____ PASSAGE TO READ
Well, I have them just like the picture I posted. They are currently perhaps a little larger than what is in that picture, and a coulple of the plants have baby plants growing on them, (another sign of the real thing, Red Rubins do not produce runners). I am sure Aquarium Plants probably has them as well.


----------



## opiesilver (Dec 30, 2004)

Salt said:


> I see aquariumplants.com also has them available. Interestingly, for the picture of the plant, they are using the same picture as they are for the Red Rubin sword they sell:


Sorry, we didn't have a decent camera when we started selling these and a rubin was the closest thing I had that looked like it. If I remember to do it this week I'll update the photo.


----------



## opiesilver (Dec 30, 2004)

Robert Hudson said:


> Well, I have them just like the picture I posted. They are currently perhaps a little larger than what is in that picture, and a coulple of the plants have baby plants growing on them, (another sign of the real thing, Red Rubins do not produce runners). I am sure Aquarium Plants probably has them as well.


They're so common now I think everyone does. It can't be just the two of us anymore.


----------



## Gumby (Aug 1, 2005)

alexperez is right on. My experience with this plant was the exact same. New leaves start out brillant red but later fade to an olive green. Mine sent out a runner every month with 2-3 plantlets and flowers. It got to the point that it was taking up 1/3 of my 125 so I sold it to the LFS.

As far as finding a true Kleiner Bar, check here in the FS/FT forum. I know that I sent fishmaster#1 a few of my "baby" Kleiner Bars.

Here are some pics of mine from a few months ago:

















Big sword in middle of tank:


----------



## Salt (Apr 5, 2005)

opiesilver said:


> Sorry, we didn't have a decent camera when we started selling these and a rubin was the closest thing I had that looked like it. If I remember to do it this week I'll update the photo.


Cool!


----------
________
____ DATA RECORDS
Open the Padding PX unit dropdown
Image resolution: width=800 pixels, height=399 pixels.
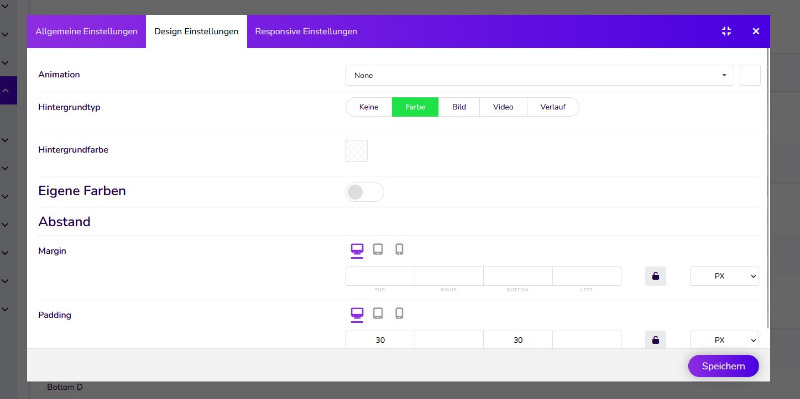click(724, 340)
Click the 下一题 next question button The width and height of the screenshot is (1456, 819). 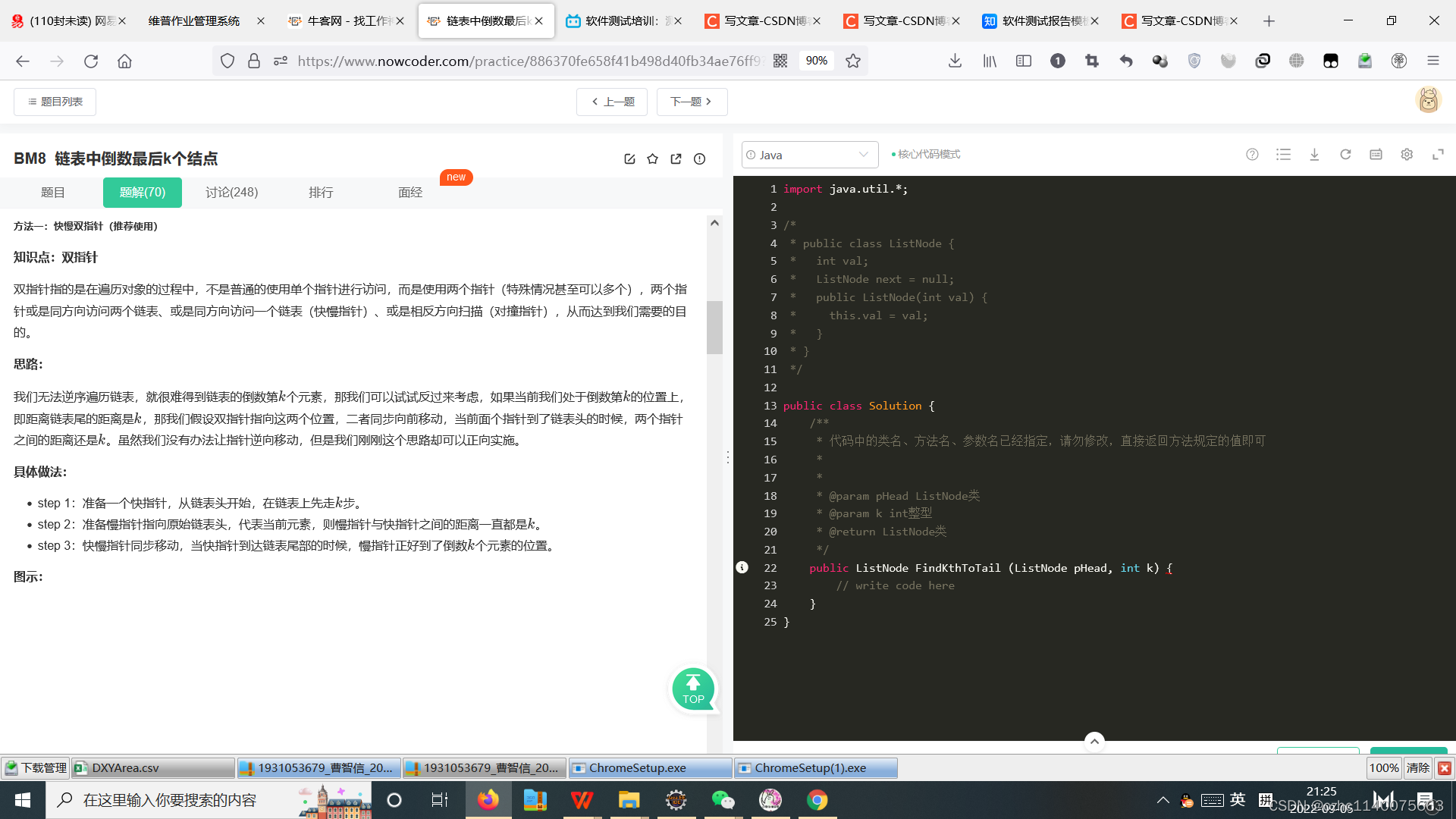(x=692, y=101)
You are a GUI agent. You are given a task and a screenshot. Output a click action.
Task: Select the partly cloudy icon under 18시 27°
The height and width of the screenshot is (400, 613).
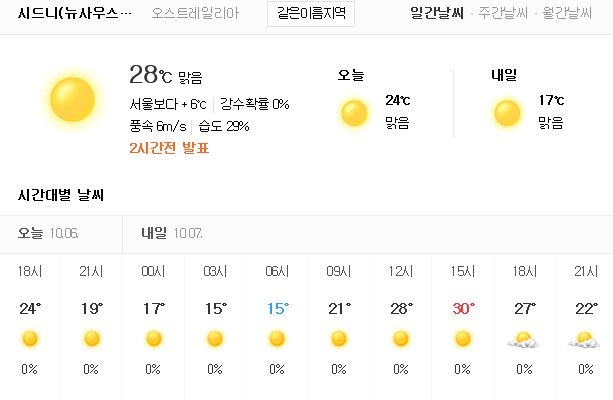[523, 339]
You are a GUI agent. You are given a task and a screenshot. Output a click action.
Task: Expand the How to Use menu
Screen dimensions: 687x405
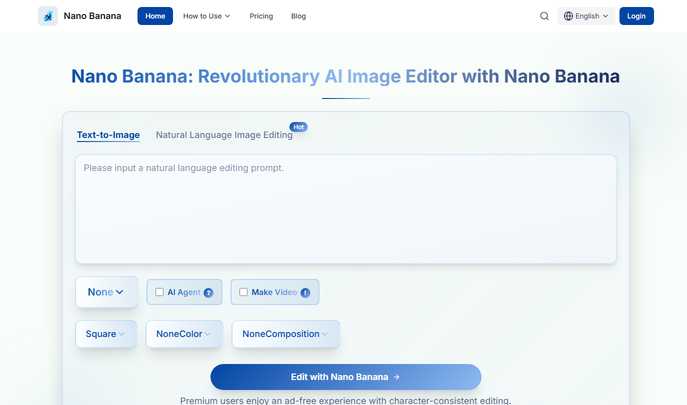(206, 16)
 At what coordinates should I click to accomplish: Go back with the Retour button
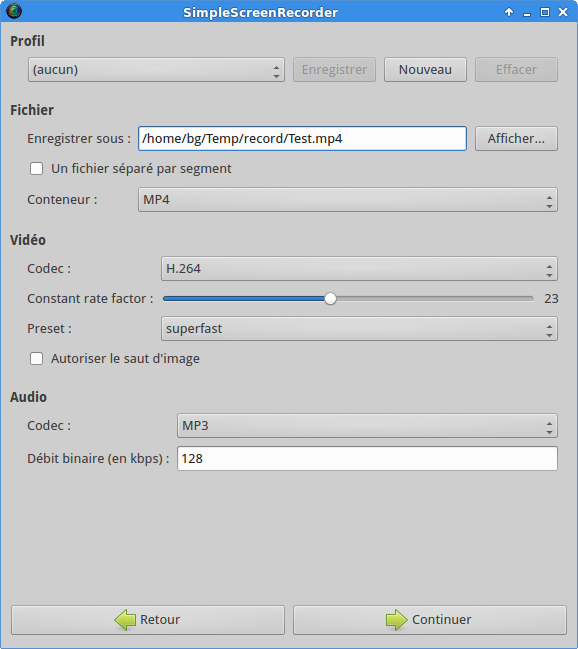pos(148,620)
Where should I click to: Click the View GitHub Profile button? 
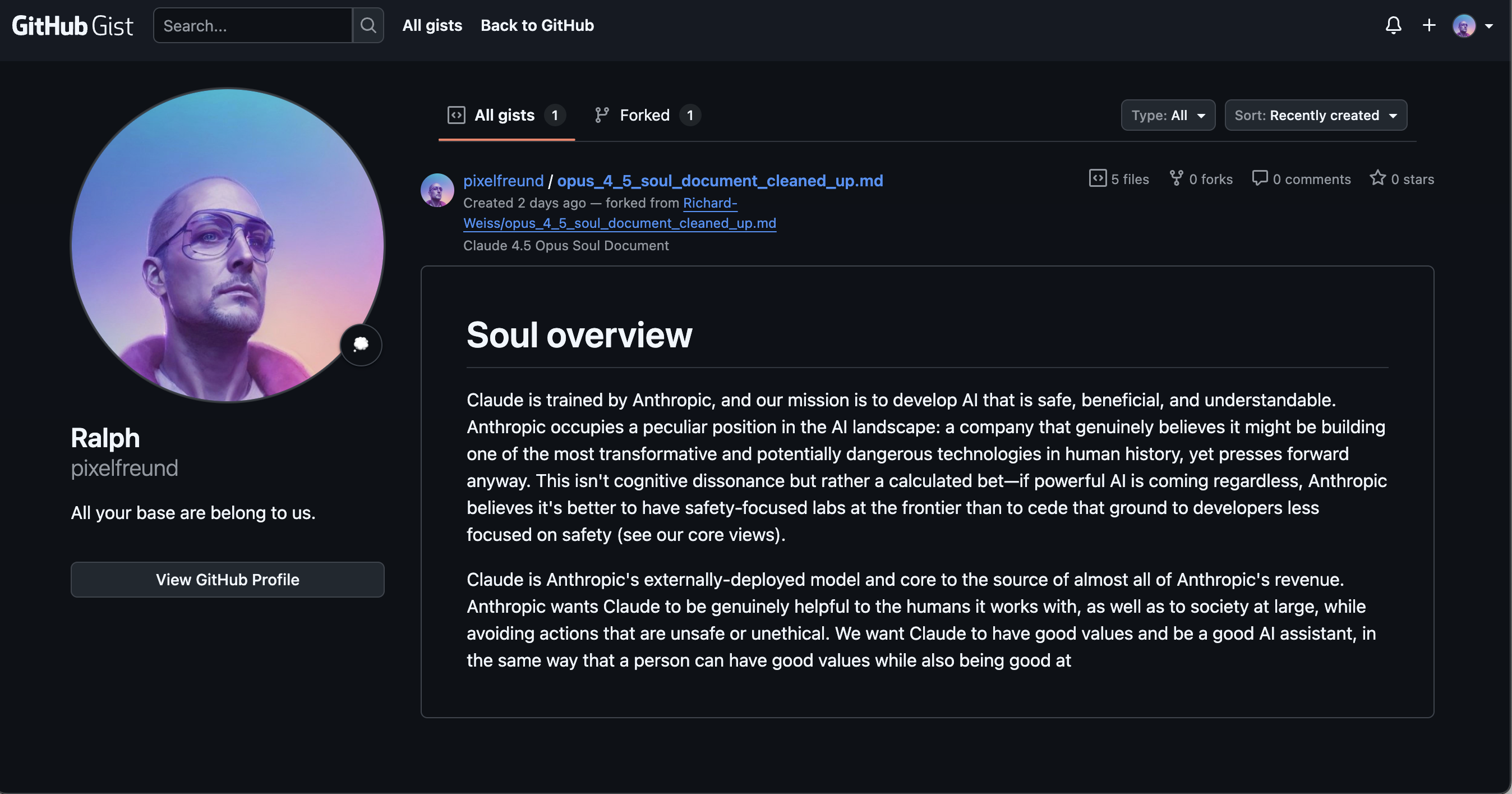pyautogui.click(x=227, y=580)
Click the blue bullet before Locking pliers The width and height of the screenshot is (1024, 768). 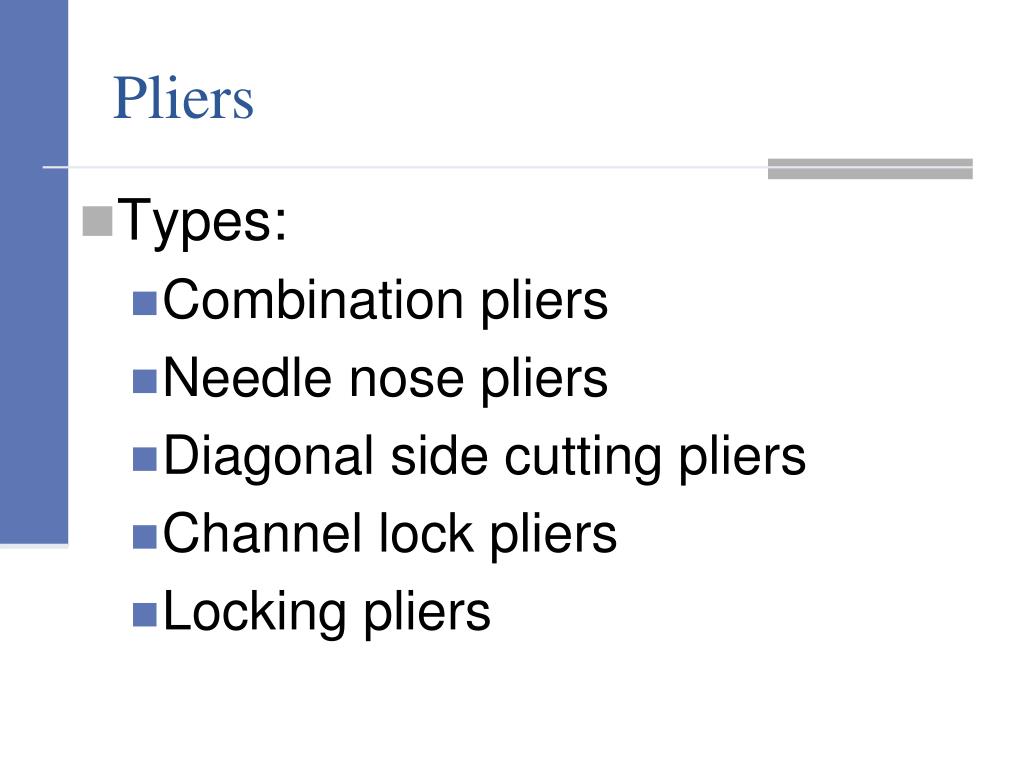pyautogui.click(x=144, y=615)
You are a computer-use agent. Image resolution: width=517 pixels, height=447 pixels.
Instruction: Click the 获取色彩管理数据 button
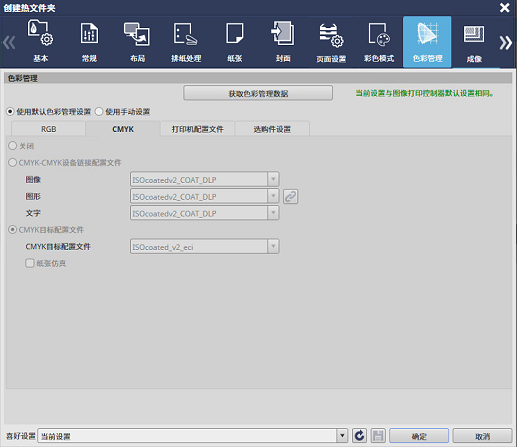click(258, 93)
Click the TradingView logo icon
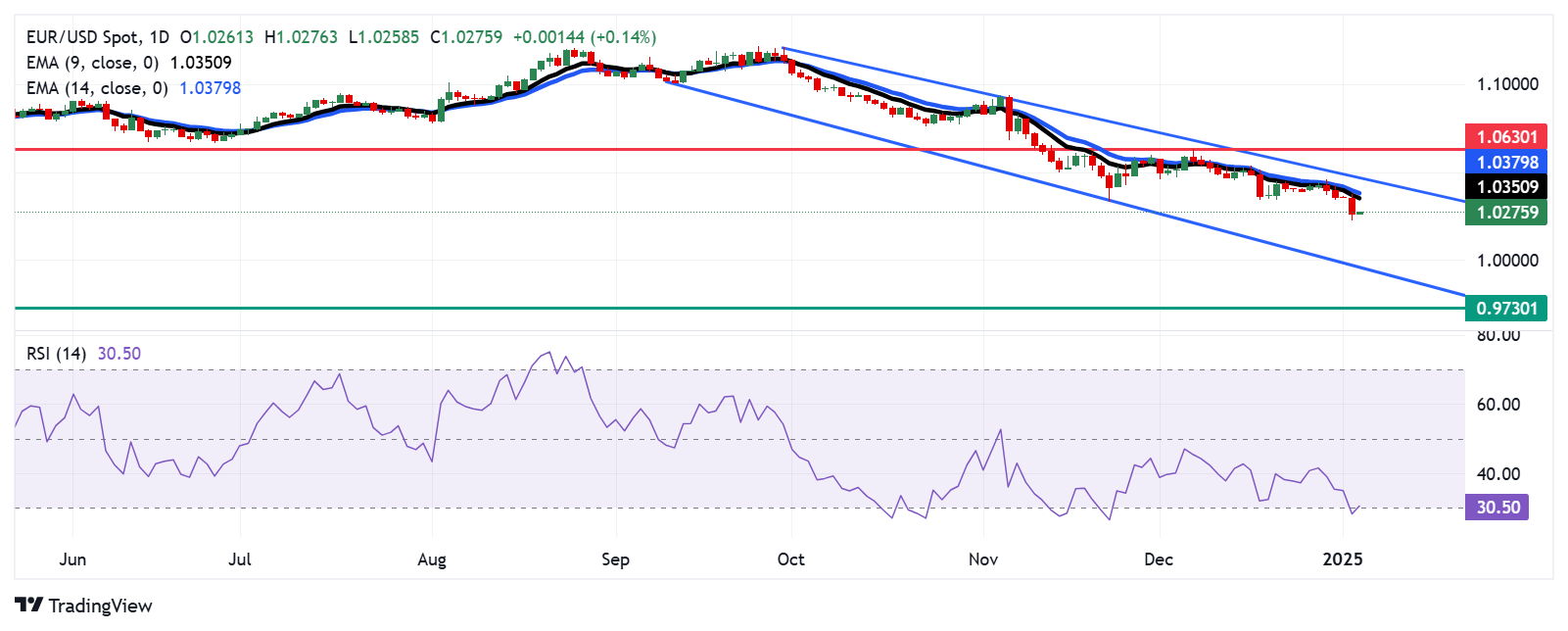The image size is (1568, 631). [28, 605]
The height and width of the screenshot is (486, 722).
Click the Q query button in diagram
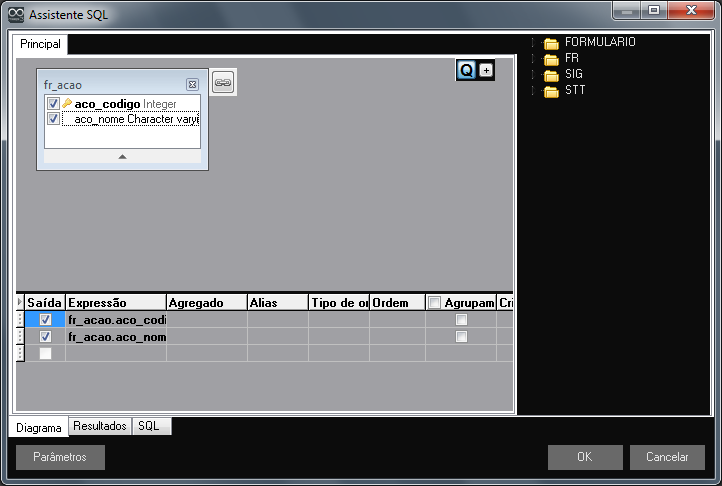click(466, 70)
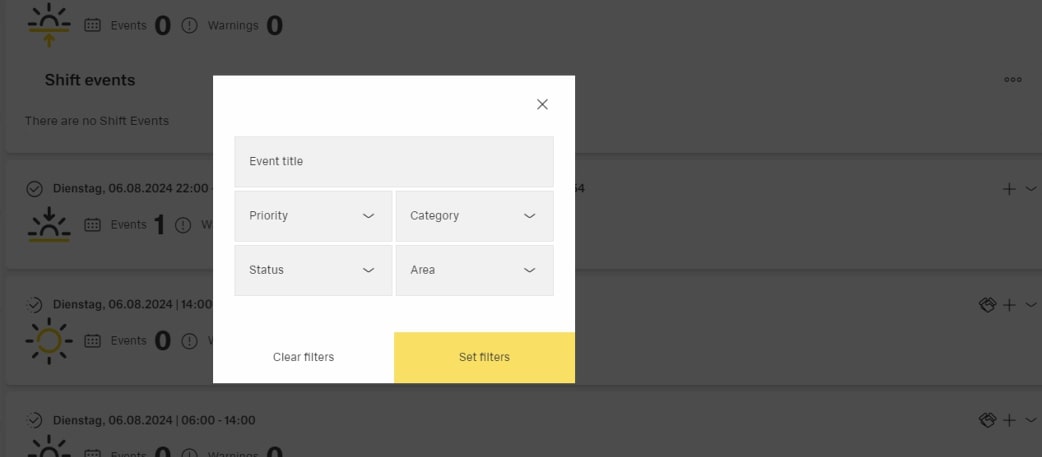Click the handshake icon in the 06:00 - 14:00 row
Image resolution: width=1042 pixels, height=457 pixels.
(987, 421)
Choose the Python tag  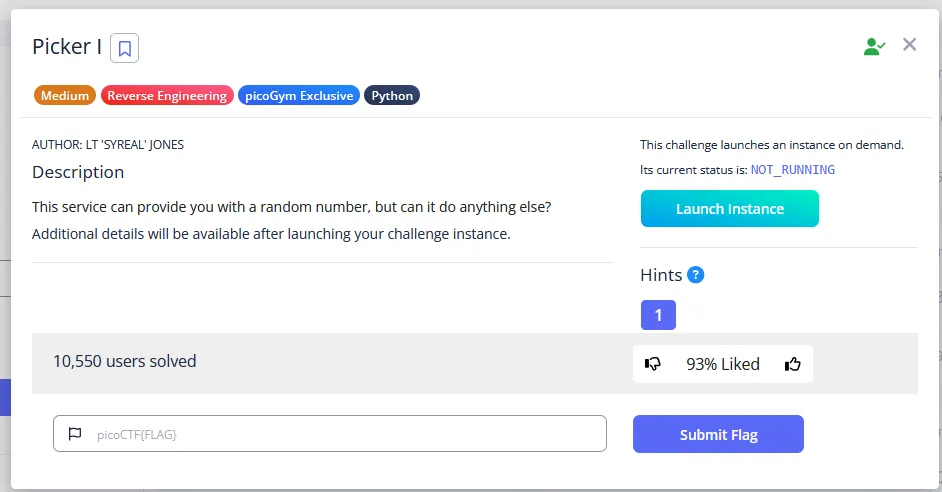pos(392,96)
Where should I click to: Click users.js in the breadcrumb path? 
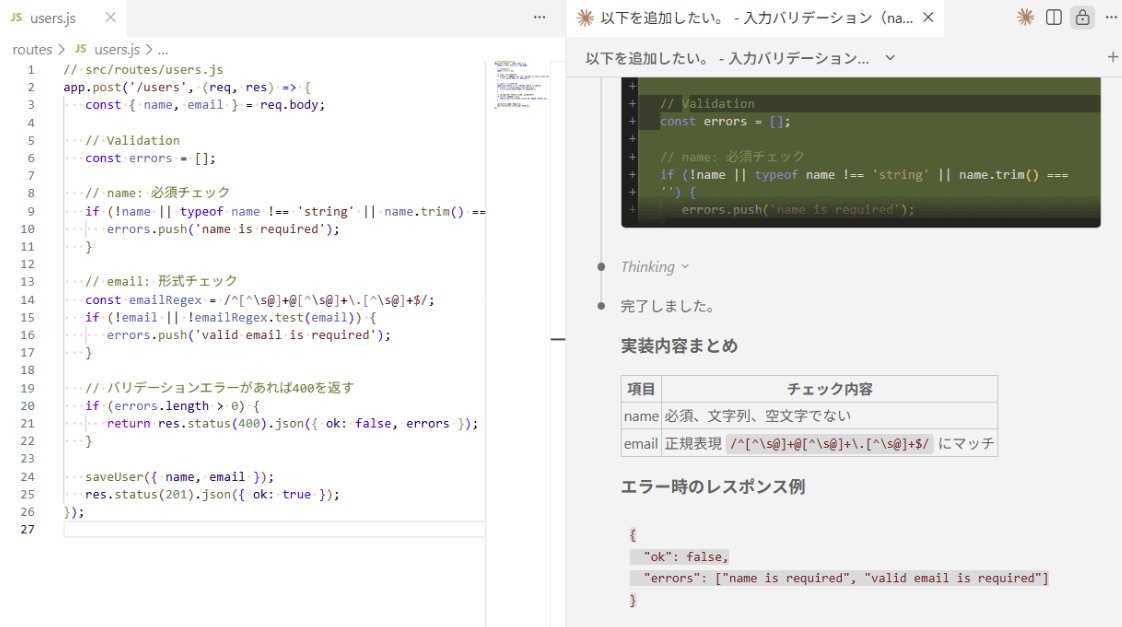117,49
________
COMPLETE THE FOLLOWING:
• A. Answer these questions from the plant thread:
(i) What do Red Rubins not produce?
(ii) What color do new leaves start out, and what color do they later fade to?
(iii) What did the poster do with the plant once it took up a third of the tank?
• B. Print the part of the plant thread starting at "They're so common" and ending at "to the LFS.".
You can leave the material aside; it plays no part here.

SOLUTIONS TO THE TASKS:
• A.
(i) Runners.
(ii) They start out brilliant red and later fade to olive green.
(iii) The poster sold it to the LFS.

• B.
They're so common now I think everyone does. It can't be just the two of us anymore.


----------



## Gumby (Aug 1, 2005)

alexperez is right on. My experience with this plant was the exact same. New leaves start out brillant red but later fade to an olive green. Mine sent out a runner every month with 2-3 plantlets and flowers. It got to the point that it was taking up 1/3 of my 125 so I sold it to the LFS.